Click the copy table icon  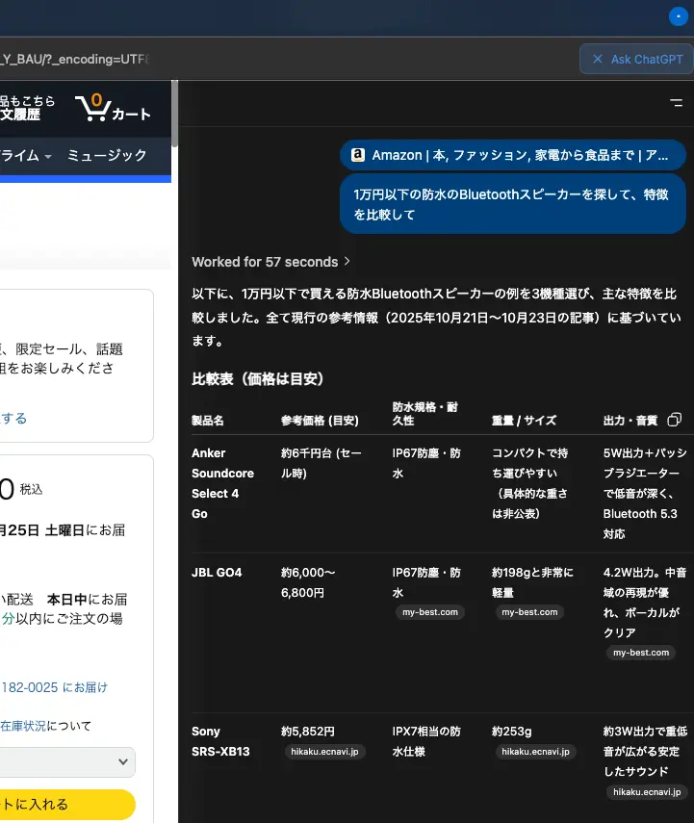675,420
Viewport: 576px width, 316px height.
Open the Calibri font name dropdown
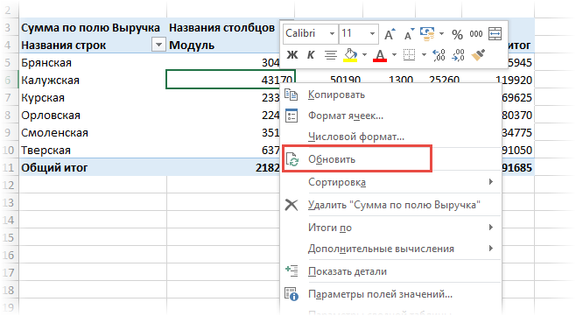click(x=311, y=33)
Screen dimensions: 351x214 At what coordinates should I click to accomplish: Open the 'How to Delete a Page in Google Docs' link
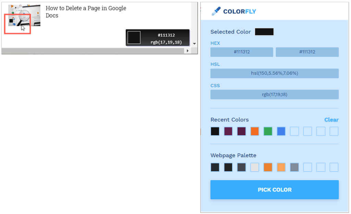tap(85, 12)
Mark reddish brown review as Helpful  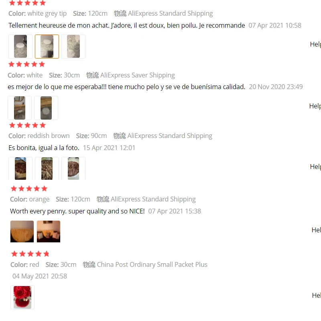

= Exercise =
Pictures should be omitted. Please return exactly the lines from the line that holds "Screen dimensions: 351x214" through the end of the records.

= Output for this task =
Screen dimensions: 351x214 At what coordinates should I click to accomplish: Open the 'How to Delete a Page in Google Docs' link
tap(85, 12)
Mark reddish brown review as Helpful  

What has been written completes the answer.